Although price has been something that hotels in the Middle East & Africa have been battling with over the last 12 months, this month was notable for the decline in rate across all market segments, including Best Available Rate (-15.7%), Residential Conference (-7.4%), Corporate (-9.1%), Individual Leisure (-3.3%) and Group Leisure (-5.6%).
Profit & Loss Key Performance Indicators – Middle East & Africa (in USD)
April 2018 v April 2017
RevPAR: -7.8% to $132.01
TrevPAR: -7.4% to $224.61
Payroll: +1.5 pts to 25.0%
GOPPAR: -12.1% to $93.21
The decline in revenue levels was further exacerbated by escalating costs, which included a 1.5-percentage point increase in Payroll, to 25.0% of total revenue, as well as a 1.2 percentage point uplift in Overheads, to 23.8% of total revenue.
As a result of the movement in revenue and costs this month, profit per room in the region fell to $93.21, equivalent to a profit conversion of 41.5% of total revenue, which contributed to the -2.8% decline in GOPPAR for year-to-date 2018.
“2018 was shaping up to be a positive year for hotels in the Middle East & Africa, having recorded year-on-year growth in profit per room in Q1 2018.
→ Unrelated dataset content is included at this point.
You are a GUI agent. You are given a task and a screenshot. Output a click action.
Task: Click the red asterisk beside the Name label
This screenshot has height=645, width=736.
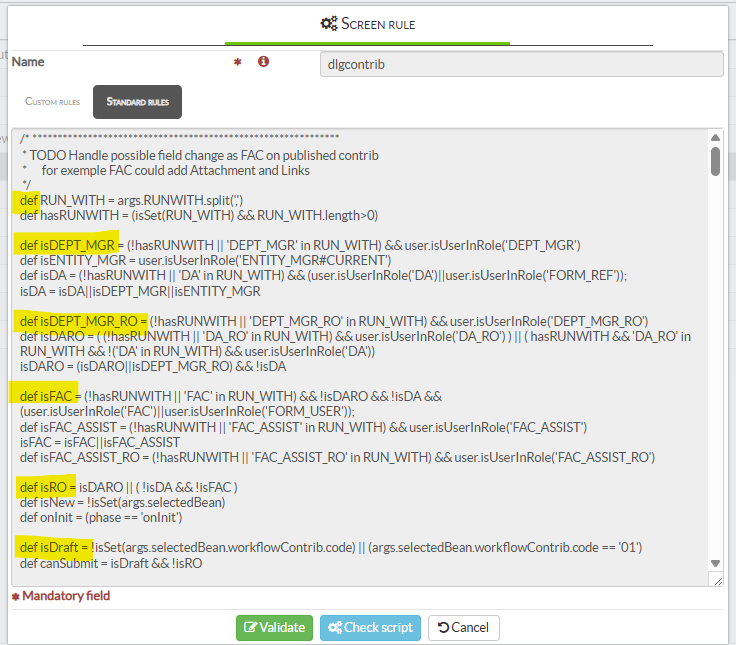pos(237,62)
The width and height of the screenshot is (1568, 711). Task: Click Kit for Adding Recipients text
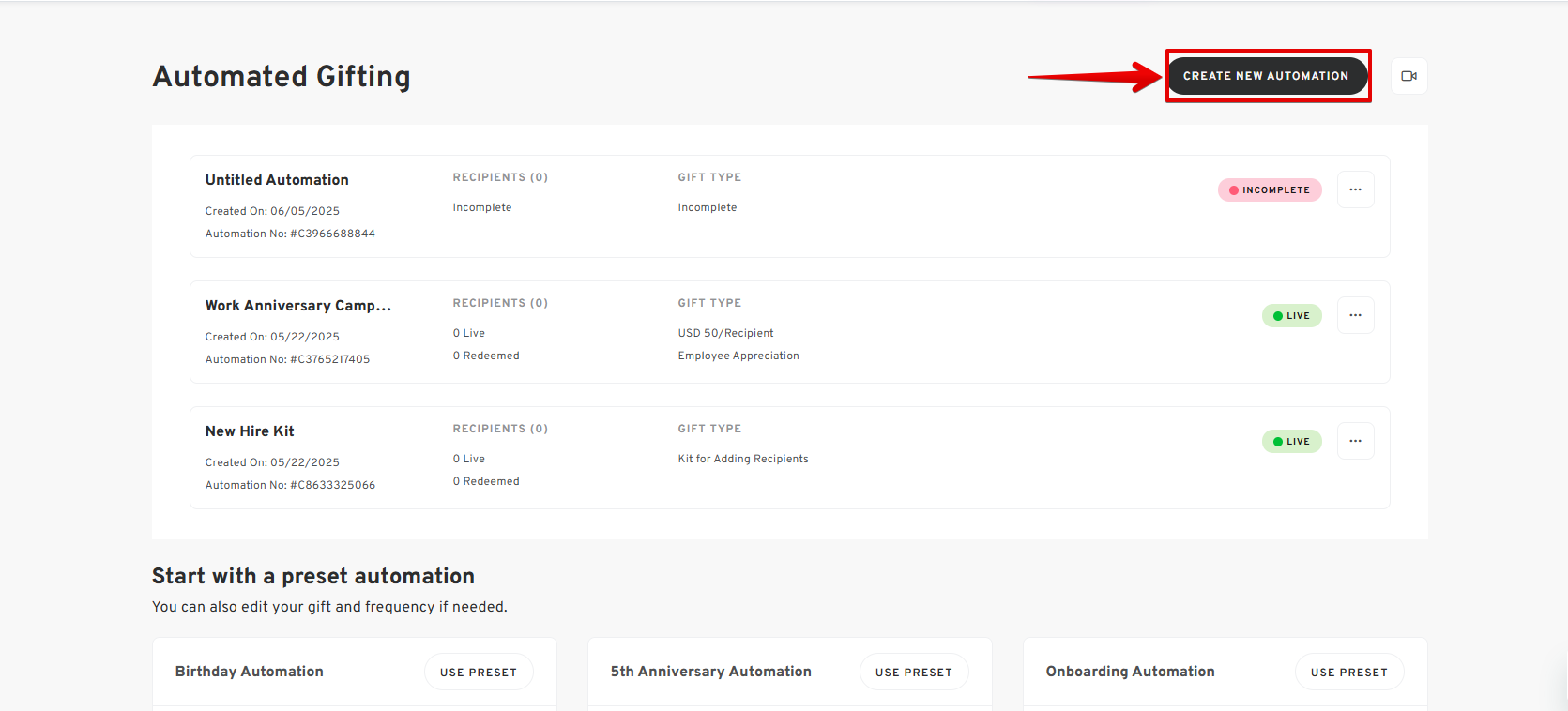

However, the decline this month means that profit performance in the region is now back in the red and hotels face another year of decline following the challenges in 2016 and 2017,” said Pablo Alonso, CEO of HotStats.
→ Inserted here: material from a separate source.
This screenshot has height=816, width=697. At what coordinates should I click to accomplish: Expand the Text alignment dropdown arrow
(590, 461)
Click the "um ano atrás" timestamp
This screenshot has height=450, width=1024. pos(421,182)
One of the worst hit markets this month was Manama, which recorded significant decreases in top and bottom line performance, in spite of the province hosting the Formula One Grand Prix.
Profit per room at hotels in the capital of Bahrain fell by 24.5% year-on-year, $61.41, which was on the back of declining revenue levels and rising costs.
In line with the Middle East & Africa market overall, achieved average room rate at hotels in Manama plummeted by 7.7%, to $179.26. However, hotels also recorded a 10.9-percentage point decline in room occupancy, which fell to 58.1%, and contributed to the 22.2% drop in RevPAR, to $104.23.
As a result of the drop in volume at hotels in Manama, declines were also recorded in Non-Rooms Revenues, which included a significant year-on-year decrease in Food and Beverage (-23.8%), Conference and Banqueting (-19.1%) and Leisure (-16.0%) revenue.
Profit & Loss Key Performance Indicators – Manama (in USD)
April 2018 v April 2017
RevPAR: -22.2% to $104.23
TrevPAR: -22.1% to $159.51
Payroll: +1.5 pts to 27.5%
GOPPAR: -24.5% to $61.41
Profit levels were hit further by a 1.5-percentage point increase in Payroll, to 27.5% of total revenue, which contributed to profit conversion tumbling to 38.5% of total revenue.
“Although the Bahrain Tourism and Exhibitions Authority (BTEA) reported that hotels in the area benefited from 23,000 room bookings during the weekend of the Grand Prix, this does not seem to have translated to the usual buoyant performance for hotels in Manama.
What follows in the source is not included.